◆ Saved data entries:
..........
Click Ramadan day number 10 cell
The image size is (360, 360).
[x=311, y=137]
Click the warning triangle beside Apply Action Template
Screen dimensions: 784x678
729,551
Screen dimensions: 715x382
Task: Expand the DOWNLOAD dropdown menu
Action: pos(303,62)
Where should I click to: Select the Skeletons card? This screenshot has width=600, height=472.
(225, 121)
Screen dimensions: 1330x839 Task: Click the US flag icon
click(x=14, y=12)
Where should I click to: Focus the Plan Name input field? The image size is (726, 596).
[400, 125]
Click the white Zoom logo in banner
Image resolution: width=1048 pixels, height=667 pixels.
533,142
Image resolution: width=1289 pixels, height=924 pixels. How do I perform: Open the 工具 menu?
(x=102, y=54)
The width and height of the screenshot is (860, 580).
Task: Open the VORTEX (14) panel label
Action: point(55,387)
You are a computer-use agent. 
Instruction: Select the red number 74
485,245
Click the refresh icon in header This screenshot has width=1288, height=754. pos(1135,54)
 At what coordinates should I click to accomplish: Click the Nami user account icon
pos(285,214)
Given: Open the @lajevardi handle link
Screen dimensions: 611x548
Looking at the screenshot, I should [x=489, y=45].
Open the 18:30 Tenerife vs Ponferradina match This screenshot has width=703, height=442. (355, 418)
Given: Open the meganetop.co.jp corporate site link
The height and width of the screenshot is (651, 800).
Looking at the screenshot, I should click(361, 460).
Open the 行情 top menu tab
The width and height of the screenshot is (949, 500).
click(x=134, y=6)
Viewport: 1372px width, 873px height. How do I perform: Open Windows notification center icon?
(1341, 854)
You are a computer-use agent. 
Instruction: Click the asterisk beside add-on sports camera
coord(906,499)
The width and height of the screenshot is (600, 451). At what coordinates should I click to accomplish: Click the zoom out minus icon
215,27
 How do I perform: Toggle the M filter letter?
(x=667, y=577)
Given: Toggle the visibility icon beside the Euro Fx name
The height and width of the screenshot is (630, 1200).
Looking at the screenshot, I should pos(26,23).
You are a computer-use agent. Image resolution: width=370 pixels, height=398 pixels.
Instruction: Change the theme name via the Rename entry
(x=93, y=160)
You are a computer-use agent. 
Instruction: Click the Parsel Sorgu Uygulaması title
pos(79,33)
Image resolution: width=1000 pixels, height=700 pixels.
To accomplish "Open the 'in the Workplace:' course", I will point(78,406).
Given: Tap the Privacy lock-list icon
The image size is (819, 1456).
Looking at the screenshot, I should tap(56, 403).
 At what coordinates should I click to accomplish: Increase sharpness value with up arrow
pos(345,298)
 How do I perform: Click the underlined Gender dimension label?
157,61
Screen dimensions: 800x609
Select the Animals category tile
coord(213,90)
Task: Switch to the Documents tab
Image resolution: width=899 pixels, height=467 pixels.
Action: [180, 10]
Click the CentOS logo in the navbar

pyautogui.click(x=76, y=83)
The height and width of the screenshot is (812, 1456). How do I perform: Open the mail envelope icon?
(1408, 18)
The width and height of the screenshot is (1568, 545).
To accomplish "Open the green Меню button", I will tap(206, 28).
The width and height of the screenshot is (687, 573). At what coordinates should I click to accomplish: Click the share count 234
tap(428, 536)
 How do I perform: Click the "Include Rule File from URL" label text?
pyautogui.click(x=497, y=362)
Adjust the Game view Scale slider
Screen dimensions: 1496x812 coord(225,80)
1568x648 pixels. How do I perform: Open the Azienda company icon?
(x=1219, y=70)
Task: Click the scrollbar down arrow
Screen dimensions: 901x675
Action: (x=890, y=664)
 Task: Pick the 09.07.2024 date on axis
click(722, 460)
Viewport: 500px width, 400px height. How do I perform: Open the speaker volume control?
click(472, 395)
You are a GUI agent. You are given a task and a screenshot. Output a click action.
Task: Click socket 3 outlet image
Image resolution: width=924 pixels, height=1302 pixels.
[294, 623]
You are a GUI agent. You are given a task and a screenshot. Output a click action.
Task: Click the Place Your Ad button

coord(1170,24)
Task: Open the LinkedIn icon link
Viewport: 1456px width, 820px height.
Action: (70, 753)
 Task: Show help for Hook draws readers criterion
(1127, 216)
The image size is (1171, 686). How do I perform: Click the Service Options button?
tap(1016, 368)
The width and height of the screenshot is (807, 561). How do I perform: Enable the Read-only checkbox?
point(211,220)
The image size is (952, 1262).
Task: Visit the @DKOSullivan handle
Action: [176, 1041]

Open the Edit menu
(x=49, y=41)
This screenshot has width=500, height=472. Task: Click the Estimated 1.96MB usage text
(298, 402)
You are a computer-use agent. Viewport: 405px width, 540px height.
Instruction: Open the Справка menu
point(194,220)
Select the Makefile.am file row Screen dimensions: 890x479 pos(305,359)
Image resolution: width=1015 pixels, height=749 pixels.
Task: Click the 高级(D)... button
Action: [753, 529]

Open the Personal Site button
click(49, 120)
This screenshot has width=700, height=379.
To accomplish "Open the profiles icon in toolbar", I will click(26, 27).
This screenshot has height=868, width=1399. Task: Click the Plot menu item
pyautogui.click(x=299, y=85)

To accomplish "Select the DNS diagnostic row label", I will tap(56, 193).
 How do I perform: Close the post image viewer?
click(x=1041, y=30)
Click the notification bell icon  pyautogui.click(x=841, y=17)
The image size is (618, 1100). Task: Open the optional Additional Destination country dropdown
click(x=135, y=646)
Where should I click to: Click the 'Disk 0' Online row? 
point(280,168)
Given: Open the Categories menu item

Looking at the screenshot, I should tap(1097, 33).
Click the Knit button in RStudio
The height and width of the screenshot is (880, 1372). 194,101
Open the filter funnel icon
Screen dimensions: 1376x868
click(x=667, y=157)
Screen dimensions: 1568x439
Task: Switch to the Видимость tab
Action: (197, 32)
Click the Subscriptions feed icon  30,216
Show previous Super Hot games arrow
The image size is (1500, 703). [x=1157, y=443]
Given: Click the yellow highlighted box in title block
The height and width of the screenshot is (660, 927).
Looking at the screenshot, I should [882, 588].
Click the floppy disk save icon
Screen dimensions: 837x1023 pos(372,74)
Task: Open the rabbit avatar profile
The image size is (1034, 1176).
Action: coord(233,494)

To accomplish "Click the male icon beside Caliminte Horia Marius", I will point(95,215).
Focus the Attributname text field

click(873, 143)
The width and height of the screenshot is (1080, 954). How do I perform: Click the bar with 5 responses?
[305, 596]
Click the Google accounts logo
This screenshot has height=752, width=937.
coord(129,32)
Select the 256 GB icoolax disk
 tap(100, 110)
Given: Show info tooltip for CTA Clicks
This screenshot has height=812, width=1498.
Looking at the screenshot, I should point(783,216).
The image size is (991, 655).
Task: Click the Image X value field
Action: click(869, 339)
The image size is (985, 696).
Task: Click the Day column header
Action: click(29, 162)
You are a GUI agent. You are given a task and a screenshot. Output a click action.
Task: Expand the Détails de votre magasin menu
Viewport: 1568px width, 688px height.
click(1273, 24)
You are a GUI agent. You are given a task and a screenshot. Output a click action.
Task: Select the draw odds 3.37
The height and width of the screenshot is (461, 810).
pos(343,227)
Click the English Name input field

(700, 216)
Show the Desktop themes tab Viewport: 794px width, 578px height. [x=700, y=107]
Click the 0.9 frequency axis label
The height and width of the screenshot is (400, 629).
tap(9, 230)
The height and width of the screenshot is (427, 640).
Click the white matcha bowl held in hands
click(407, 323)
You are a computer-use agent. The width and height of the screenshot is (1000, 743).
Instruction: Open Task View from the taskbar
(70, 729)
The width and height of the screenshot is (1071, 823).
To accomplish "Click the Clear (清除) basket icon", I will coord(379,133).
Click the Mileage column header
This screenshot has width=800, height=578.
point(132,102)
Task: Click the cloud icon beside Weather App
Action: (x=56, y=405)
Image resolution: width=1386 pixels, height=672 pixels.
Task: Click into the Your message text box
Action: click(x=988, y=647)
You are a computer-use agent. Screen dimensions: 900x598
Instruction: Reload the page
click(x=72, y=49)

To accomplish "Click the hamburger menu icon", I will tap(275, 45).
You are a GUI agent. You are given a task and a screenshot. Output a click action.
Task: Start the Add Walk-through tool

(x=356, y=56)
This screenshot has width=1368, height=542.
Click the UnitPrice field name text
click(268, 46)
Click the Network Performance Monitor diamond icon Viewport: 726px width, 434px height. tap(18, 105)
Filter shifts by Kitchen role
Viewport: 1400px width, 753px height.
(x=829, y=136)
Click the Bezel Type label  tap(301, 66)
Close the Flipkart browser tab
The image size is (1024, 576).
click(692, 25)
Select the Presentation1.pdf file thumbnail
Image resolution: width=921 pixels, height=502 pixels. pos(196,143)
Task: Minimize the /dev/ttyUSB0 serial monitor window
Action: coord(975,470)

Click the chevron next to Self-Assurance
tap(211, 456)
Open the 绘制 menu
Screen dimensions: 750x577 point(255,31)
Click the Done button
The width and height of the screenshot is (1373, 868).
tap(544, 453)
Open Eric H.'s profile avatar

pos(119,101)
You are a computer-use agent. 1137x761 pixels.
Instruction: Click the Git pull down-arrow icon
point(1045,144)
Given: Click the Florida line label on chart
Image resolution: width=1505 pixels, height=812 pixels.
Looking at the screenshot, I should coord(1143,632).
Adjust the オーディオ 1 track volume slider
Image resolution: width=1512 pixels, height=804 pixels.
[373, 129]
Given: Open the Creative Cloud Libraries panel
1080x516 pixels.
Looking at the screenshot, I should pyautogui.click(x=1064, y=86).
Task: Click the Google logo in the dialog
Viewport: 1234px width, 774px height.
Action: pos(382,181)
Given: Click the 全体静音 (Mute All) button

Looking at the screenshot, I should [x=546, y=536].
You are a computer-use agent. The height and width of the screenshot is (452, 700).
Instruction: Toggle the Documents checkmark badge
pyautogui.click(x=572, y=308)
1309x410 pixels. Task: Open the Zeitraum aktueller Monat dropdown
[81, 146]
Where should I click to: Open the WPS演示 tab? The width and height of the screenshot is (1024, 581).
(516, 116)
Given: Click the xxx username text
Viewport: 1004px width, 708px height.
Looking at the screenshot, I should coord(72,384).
..........
◆ TASK TO CARRY OUT: Using the records above, output exactly the lines from the first through the line that contains "Click the refresh", with both of those included.

◆ ANSWER TO THE PROBLEM:
Click Ramadan day number 10 cell
The image size is (360, 360).
[x=311, y=137]
Click the warning triangle beside Apply Action Template
Screen dimensions: 784x678
729,551
Screen dimensions: 715x382
Task: Expand the DOWNLOAD dropdown menu
Action: pos(303,62)
Where should I click to: Select the Skeletons card? This screenshot has width=600, height=472.
(225, 121)
Screen dimensions: 1330x839 Task: Click the US flag icon
click(x=14, y=12)
Where should I click to: Focus the Plan Name input field? The image size is (726, 596).
[400, 125]
Click the white Zoom logo in banner
Image resolution: width=1048 pixels, height=667 pixels.
533,142
Image resolution: width=1289 pixels, height=924 pixels. How do I perform: Open the 工具 menu?
(x=102, y=54)
The width and height of the screenshot is (860, 580).
Task: Open the VORTEX (14) panel label
Action: point(55,387)
You are a computer-use agent. 
Instruction: Select the red number 74
485,245
Click the refresh icon in header This screenshot has width=1288, height=754. pos(1135,54)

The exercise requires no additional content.